- [Goals]
a) Reproduce the parser text word for word, from start to finish.
b) In the listing, update the part that opens with the line containing "Given: Open Acc. Enquiries calculator icon" and closes with the line containing "Looking at the screenshot, I should point(373,68).", swapping "calculator icon" for "calculator button" and keeping everything else unchanged. Return only those lines.

- [Text section]

To implement this we first run the upstream parser to get an optional Output value, and then we .map on that optional value in order to to apply the transform function if the output is non- nil .

— 5:56

Said another way, this code is equivalent to us using a guard let to unwrap the optional and then applying the transformation: public func parse(_ input: inout Upstream.Input) -> Output? { guard let output = self.upstream.parse(&input) else { return nil } return self.transform(output) }

— 6:16

Ideally we would just be able to write it like this: public func parse(_ input: inout Upstream.Input) -> Output? { self.transform(self.upstream.parse(&input)) }

— 6:25

This matches how we described the .map operator on parsers out loud. It just means to create a new parser that applies a transformation to the output of the underlying parser.

— 6:33

Beyond the implementation annoyances, which mostly just affects people creating new Parser protocol conformances, there are also annoyances to using the parsing library, and that affects a lot more people.

— 6:44

Right now when parsing fails we don’t know why it failed. We aren’t given any info on what went wrong and where it went wrong. For example, if we run our user parser on a string that has “true” misspelled: struct User { var id: Int var name: String var isAdmin: Bool } let user = Parse(User.init) { Int.parser() "," Prefix { $0 != "," }.map(String.init) "," Bool.parser() } user.parse("1,Blob,tru") // nil

— 7:21

All we see is that something went wrong because nil was returned. This parser is simple enough that perhaps that isn’t a big deal. But parsers can get really complex and inputs can get really big, and so it can become cumbersome to figure out what went wrong when nil is returned. A better way

— 7:39

So, all of this is what led us to consider a change to the fundamental shape of our parser in order to improve the ergonomics of parser conformances, and to improve error messaging when a parser fails.

- [Items]
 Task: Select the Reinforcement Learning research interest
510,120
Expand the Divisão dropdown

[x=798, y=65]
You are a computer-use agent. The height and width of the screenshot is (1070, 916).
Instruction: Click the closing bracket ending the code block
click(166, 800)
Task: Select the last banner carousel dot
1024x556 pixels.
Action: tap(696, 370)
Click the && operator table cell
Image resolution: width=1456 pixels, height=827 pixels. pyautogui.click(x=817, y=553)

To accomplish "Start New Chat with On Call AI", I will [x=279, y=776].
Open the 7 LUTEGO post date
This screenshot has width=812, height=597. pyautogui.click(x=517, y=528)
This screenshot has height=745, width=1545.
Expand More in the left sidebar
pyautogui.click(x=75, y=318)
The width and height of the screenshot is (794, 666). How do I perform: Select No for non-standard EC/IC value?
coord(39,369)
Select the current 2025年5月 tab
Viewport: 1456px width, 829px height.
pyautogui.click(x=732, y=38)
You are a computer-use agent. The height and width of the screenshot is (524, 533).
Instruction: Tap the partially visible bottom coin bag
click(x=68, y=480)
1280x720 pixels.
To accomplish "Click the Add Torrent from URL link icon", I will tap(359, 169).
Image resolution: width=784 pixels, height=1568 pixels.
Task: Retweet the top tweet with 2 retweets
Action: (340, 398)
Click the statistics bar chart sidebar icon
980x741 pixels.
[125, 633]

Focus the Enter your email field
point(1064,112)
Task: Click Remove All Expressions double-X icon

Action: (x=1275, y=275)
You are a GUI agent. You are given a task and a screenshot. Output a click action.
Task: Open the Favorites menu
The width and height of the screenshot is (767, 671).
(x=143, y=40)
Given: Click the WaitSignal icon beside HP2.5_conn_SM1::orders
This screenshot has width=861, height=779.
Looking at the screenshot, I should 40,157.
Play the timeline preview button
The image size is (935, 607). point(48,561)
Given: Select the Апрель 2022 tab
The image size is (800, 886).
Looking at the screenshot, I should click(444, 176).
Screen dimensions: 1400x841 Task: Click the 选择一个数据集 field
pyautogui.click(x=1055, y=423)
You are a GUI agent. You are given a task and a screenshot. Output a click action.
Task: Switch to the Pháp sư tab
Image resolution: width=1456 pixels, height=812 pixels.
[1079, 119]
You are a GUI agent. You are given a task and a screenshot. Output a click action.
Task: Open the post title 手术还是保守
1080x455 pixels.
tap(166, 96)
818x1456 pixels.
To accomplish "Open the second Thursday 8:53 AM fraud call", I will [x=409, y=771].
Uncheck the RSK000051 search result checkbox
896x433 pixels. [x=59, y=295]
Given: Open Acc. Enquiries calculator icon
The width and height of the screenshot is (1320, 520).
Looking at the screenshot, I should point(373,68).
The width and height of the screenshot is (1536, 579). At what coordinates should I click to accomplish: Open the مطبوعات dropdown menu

- [Answers per task]
a)
To implement this we first run the upstream parser to get an optional Output value, and then we .map on that optional value in order to to apply the transform function if the output is non- nil .

— 5:56

Said another way, this code is equivalent to us using a guard let to unwrap the optional and then applying the transformation: public func parse(_ input: inout Upstream.Input) -> Output? { guard let output = self.upstream.parse(&input) else { return nil } return self.transform(output) }

— 6:16

Ideally we would just be able to write it like this: public func parse(_ input: inout Upstream.Input) -> Output? { self.transform(self.upstream.parse(&input)) }

— 6:25

This matches how we described the .map operator on parsers out loud. It just means to create a new parser that applies a transformation to the output of the underlying parser.

— 6:33

Beyond the implementation annoyances, which mostly just affects people creating new Parser protocol conformances, there are also annoyances to using the parsing library, and that affects a lot more people.

— 6:44

Right now when parsing fails we don’t know why it failed. We aren’t given any info on what went wrong and where it went wrong. For example, if we run our user parser on a string that has “true” misspelled: struct User { var id: Int var name: String var isAdmin: Bool } let user = Parse(User.init) { Int.parser() "," Prefix { $0 != "," }.map(String.init) "," Bool.parser() } user.parse("1,Blob,tru") // nil

— 7:21

All we see is that something went wrong because nil was returned. This parser is simple enough that perhaps that isn’t a big deal. But parsers can get really complex and inputs can get really big, and so it can become cumbersome to figure out what went wrong when nil is returned. A better way

— 7:39

So, all of this is what led us to consider a change to the fundamental shape of our parser in order to improve the ergonomics of parser conformances, and to improve error messaging when a parser fails.

b)
Given: Open Acc. Enquiries calculator button
The width and height of the screenshot is (1320, 520).
Looking at the screenshot, I should point(373,68).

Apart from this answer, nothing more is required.